В 20-е годы прогнозы Шульгина не вызвали такого внимания со стороны большевиков, какое было проявлено, например, к более осторожному прогнозу лидера либерально-кадетского течения «сменовеховцев» Устрялова, утверждавшего, что эволюция большевизма приведёт «к обычному буржуазному государству». На XI съезде РКП(б) Ленин подчёркивал: «В устряловском прогнозе содержится „классовая правда[“], грубо, открыто высказанная классовым врагом… Такие вещи, о которых говорит Устрялов, возможны, надо сказать прямо… Враг говорит классовую правду, указывая на ту опасность, которая перед нами стоит. Враг стремится к тому, чтобы это стало неизбежным» [617].
«Классовая правда» содержалась и в прогнозе Шульгина, указывавшего на возможность эволюции советского режима к вождизму с «истинно русской» спецификой. Эта «классовая правда» оказалась востребованной сталинизмом, и, будучи им до известной степени реализованной, стала одним из слагаемых трагического разрушения социалистической власти в СССР.

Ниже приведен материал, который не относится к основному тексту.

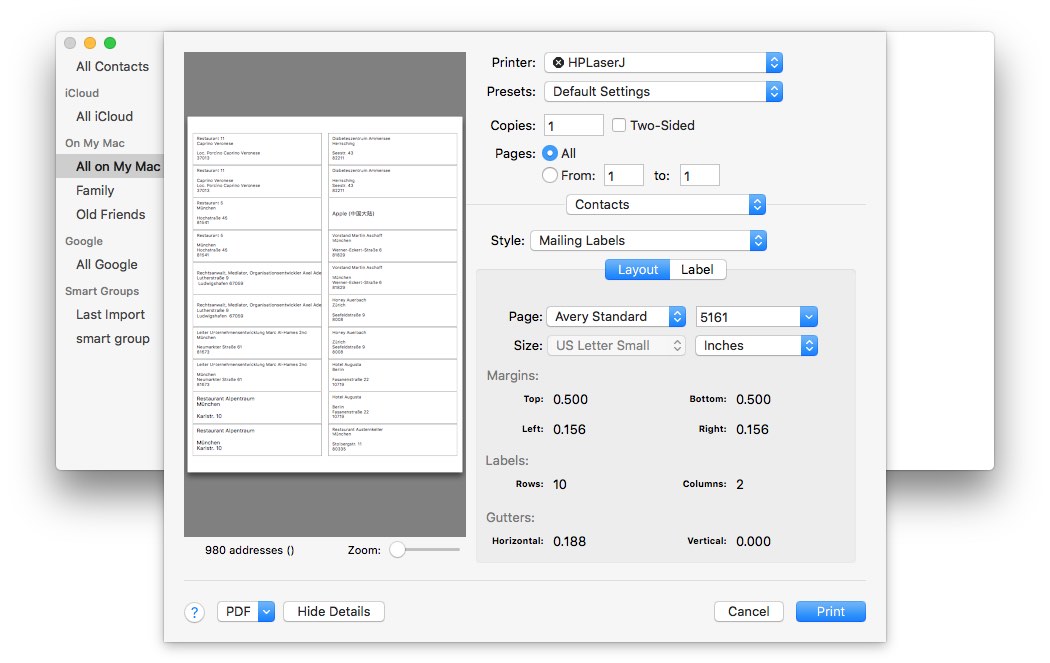Viewport: 1050px width, 663px height.
Task: Click the Print button
Action: point(830,612)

Конечно, данный прогноз не реализовался в том объёме, как это представлялось самому Шульгину. В результате экономических и социальных преобразований, осуществлённых на путях большевистской национальной политики, Советский Союз утратил присущие царской России черты колониальной империи. Бывшие отсталые национальные окраины продвинулись по пути экономического и культурного прогресса темпами, до сего дня не достижимыми для полуколониальных и зависимых стран.

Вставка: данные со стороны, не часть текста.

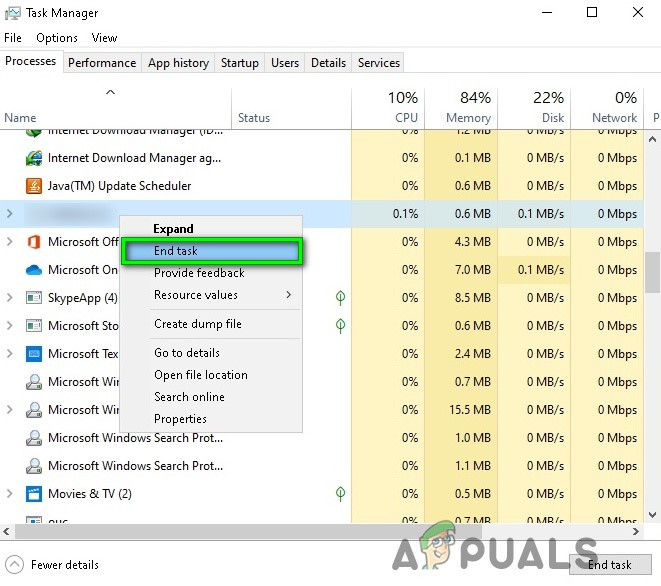Switch to the Performance tab

click(x=102, y=63)
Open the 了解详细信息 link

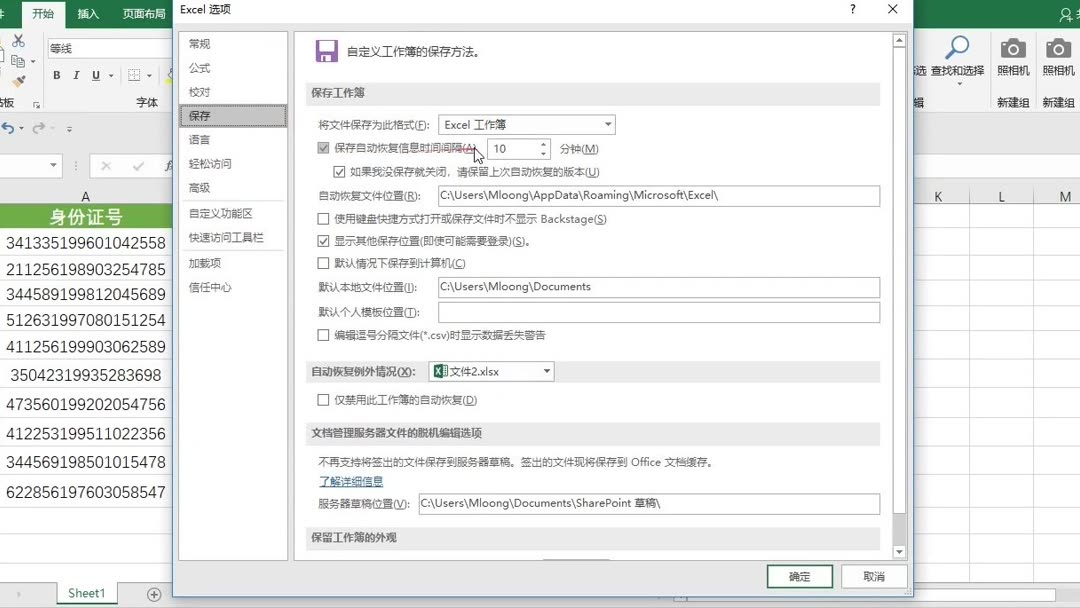point(350,482)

Оценивая характер национальных отношений в СССР, Троцкий подчёркивал, что речь должна идти не о гнёте одной национальности над другой, а о «гнёте централизованного полицейского аппарата над культурным развитием всех наций, начиная с великорусской, которая страдает от режима гауптвахты никак не меньше других» [618].
Этот бюрократически-тоталитарный гнёт прямо вытекал из отношения Сталина к народу, которое, как справедливо замечал Г. Федотов, напоминало отношение «самодержавного царя… Колхозницы, плачущие от восторга после посещения самого Сталина в Кремле, повторяют мотив крестьянского обожания царя. Сталин и есть „красный царь“, каким не был Ленин. Его режим вполне заслуживает название монархии, хотя бы эта монархия не была наследственной и не нашла ещё подходящего титула» [619].
Разумеется, Сталин публично ни разу не произнес чего-либо, наталкивавшего на такую параллель. Своими истинными мыслями о взаимоотношениях «вождя» и народа он делился только со своим ближайшим окружением. В дневниковых записях М. Сванидзе (жены А. С. Сванидзе — шурина Сталина по первому браку), относящихся к 1935 году, воспроизведены сталинские слова по поводу устраиваемых ему оваций: «Народу нужен царь, т. е. человек, которому они могут поклоняться и во имя которого жить и работать». Спустя некоторое время Сталин «опять высказал мысль о фетишизме народной психики, о стремлении иметь царя» [620]. К этим свидетельствам близко свидетельство Хрущёва, вспоминавшего: «Сталин говорил, что народ — навоз, бесформенная масса, которая идёт за сильным» [621].